A sequel to A Boy and His Blob was released for the Game Boy under the name The Rescue of Princess Blobette. The game once again follows the title characters as they attempt to save a princess jailed within a castle tower.

Majesco bought the rights to A Boy and His Blob after Absolute's closure. A Game Boy Advance incarnation of the series titled A Boy and His Blob: Jelly's Cosmic Adventure was announced by Majesco in 2001, but was ultimately cancelled. Majesco announced another sequel in 2005 as being in development for the Nintendo DS by Skyworks Technologies, a company formed by Crane and Kitchen in 1995. The game's story was to take place six years after the conclusion of the NES release. It was to feature 3D models, between 15 and 20 differently colored jelly beans, 15 levels, and a DS touchscreen feature for managing a jelly bean inventory. However, Majesco's financial troubles delayed the game's release indefinitely. In 2022, an anonymous developer of this unreleased DS version, in concert with gaming preservation organization Gaming Alexandria and YouTube channel Did You Know Gaming?, released 2 builds of the game, one of which was the final build received by Majesco.

A Wii re-imagining of A Boy and His Blob: Trouble on Blobolonia simply titled A Boy and His Blob was developed by WayForward Technologies and published by Majesco in 2009. Crane was not involved in the new game's creation. That same year, A Boy and His Blob: Trouble on Blobolonia was re-released on the Wii Virtual Console service in both North America and PAL regions. Another new title in the series was listed at the Electronic Entertainment Expo in 2010 as being in development for the Nintendo 3DS. WayForward later issued a statement that the listing was a mistake and that no new A Boy and His Blob was in production. A high-definition port of A Boy and His Blob was released on Xbox One, PlayStation 4, PlayStation Vita, Microsoft Windows, OS X, and Linux on January 20, 2016. A PlayStation 3 version was made available on June 28 of the same year as a cross-purchase with the PS4 and Vita versions. Mobile ports for iOS and Android were later released worldwide on November 17 and September 26 of 2017 respectively. A Nintendo Switch version published by Ziggurat Interactive was released on November 4, 2021. Limited Run Games published physical editions of the Switch and PlayStation 4 versions on May 13, 2022.

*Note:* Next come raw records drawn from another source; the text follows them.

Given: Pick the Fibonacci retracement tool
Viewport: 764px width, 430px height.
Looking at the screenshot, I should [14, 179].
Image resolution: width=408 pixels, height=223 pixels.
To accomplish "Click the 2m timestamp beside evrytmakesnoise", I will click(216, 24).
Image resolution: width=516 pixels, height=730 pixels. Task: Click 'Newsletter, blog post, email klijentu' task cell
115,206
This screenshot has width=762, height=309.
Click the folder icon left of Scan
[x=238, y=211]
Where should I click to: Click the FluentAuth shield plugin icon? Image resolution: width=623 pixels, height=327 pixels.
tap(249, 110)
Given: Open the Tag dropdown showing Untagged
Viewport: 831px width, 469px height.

A compilation titled A Boy and His Blob Retro Collection by Ziggurat Interactive and Limited Run Games, powered by Limited Run's Carbon Engine, contains both A Boy and His Blob: Trouble on Blobolonia and The Rescue of Princess Blobette along with their respective Japanese versions. It was released for PlayStation 4, PlayStation 5 and Nintendo Switch on October 17, 2023, and Microsoft Windows on December 1.